Example 4: Use Fluentd to upload logs

Fluentd is an open source log collector. It is a project under the Cloud Native Computing Foundation (CNCF). All components of Fluentd are available under the Apache 2 License. For more information, see Fluentd.

Fluentd supports various input, processing, and output plug-ins. You can collect logs by using Fluentd and upload the collected logs to Simple Log Service by using the fluent-plugin-kafka plug-in. You need to only install and configure the plug-in. For more information, see fluent-plugin-kafka.

  • Sample configuration

    Fluentd supports dozens of formats. In this example, the JSON format is used. For more information, see Fluentd Formatter.

    <match **>
      @type kafka 
      # Brokers: you can choose either brokers or zookeeper. 
      brokers      test-project-1.cn-hangzhou.log.aliyuncs.com:10012 
      default_topic test-logstore-1 
      default_message_key content 
      output_data_type json 
      output_include_tag true 
      output_include_time true 
      sasl_over_ssl true 
      username yourusername  // The username. Replace yourusername with the actual value. 
      password "yourpassword"   // The password. Replace yourpassword with the actual value. 
      ssl_ca_certs_from_system true 
      # ruby-kafka producer options 
      max_send_retries 10000 
      required_acks 1 
      compression_codec gzip 
    </match>
  • Sample log

    After JSON-formatted logs are uploaded to Simple Log Service and stored in the content field, you can create a JSON index for the content field. For more information, see JSON type.Fluentd

Example 5: Use Logstash to upload logs

Logstash is an open source log collection engine that provides real-time processing capabilities. You can use Logstash to dynamically collect logs from different sources. For more information, see Logstash.

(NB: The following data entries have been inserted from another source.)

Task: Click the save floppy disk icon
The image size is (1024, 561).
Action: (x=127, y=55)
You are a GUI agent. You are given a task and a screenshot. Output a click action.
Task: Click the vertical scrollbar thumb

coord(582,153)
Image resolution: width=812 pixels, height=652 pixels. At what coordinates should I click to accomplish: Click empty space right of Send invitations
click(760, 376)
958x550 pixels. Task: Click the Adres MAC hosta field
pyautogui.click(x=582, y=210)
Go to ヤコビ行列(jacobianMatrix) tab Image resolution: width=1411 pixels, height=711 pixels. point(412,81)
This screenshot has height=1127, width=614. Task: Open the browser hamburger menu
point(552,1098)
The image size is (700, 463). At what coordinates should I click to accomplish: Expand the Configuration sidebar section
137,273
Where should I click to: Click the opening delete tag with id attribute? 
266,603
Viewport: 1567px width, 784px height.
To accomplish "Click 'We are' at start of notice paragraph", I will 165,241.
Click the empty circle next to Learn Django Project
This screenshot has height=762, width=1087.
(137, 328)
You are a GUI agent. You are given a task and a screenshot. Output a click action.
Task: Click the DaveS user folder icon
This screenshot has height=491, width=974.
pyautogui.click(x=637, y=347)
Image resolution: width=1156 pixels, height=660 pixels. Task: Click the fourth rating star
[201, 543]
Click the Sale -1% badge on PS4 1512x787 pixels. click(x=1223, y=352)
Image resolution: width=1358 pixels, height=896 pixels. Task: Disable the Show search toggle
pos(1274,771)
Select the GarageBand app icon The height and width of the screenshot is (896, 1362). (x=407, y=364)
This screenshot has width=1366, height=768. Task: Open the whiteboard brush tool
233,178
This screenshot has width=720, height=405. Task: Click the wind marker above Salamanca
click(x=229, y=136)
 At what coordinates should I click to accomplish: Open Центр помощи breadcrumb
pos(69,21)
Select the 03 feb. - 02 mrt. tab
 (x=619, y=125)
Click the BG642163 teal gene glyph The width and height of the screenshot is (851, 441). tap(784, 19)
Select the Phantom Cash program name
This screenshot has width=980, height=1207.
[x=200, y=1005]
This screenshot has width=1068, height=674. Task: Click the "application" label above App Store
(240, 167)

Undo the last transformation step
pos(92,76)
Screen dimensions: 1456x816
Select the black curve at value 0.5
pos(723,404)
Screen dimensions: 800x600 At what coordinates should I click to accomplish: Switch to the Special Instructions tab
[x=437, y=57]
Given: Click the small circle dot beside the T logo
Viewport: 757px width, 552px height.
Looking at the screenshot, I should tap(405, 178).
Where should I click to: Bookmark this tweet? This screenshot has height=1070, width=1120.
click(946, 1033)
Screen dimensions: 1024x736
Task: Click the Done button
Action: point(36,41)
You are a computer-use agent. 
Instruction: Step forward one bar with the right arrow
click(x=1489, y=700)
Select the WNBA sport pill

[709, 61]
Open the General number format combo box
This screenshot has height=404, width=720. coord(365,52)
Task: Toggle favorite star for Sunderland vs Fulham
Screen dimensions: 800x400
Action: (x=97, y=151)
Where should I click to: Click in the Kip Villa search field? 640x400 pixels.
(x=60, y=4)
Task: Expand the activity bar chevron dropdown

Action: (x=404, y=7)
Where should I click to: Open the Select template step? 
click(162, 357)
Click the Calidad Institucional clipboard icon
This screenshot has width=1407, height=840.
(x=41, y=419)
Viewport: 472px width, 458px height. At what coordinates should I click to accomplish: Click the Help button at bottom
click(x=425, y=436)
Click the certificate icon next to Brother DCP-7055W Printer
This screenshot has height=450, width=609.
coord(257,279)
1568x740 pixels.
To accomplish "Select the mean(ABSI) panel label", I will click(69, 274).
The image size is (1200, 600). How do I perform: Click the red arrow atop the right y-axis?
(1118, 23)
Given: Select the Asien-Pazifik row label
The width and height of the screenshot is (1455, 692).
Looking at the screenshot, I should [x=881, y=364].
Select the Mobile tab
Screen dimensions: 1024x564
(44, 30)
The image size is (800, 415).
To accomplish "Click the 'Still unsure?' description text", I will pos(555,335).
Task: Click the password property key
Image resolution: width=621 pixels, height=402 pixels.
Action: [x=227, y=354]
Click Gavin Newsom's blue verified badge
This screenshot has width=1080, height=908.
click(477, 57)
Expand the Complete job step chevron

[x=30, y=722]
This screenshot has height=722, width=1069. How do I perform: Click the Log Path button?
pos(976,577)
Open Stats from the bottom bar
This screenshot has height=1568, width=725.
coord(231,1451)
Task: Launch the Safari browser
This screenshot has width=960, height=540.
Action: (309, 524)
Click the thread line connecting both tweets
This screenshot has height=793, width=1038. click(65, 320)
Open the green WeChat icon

Logstash provides a built-in Kafka output plug-in. You can configure Logstash to collect logs and upload the collected logs to Simple Log Service by using the Kafka protocol. Simple Log Service uses the SASL_SSL protocol during data transmission. You must configure an SSL certificate and a Java Authentication and Authorization Service (JAAS) file.

  • Sample configuration

    1. Create a JAAS file and save the file to a directory. Example: /etc/kafka/kafka_client_jaas.conf.

      Add the following content to the JAAS file:

      KafkaClient { 
        org.apache.kafka.common.security.plain.PlainLoginModule required 
        username="yourusername" 
        password="yourpassword"; 
      };
    2. Configure an SSL certificate and save the certificate to a directory. Example: /etc/kafka/client-root.truststore.jks.

      Download the root certificate and save the certificate to a directory. Example: /etc/kafka/root.pem. Run a keytool command to generate a file in the .jks format. The first time you run the command to generate a file, you must configure a password.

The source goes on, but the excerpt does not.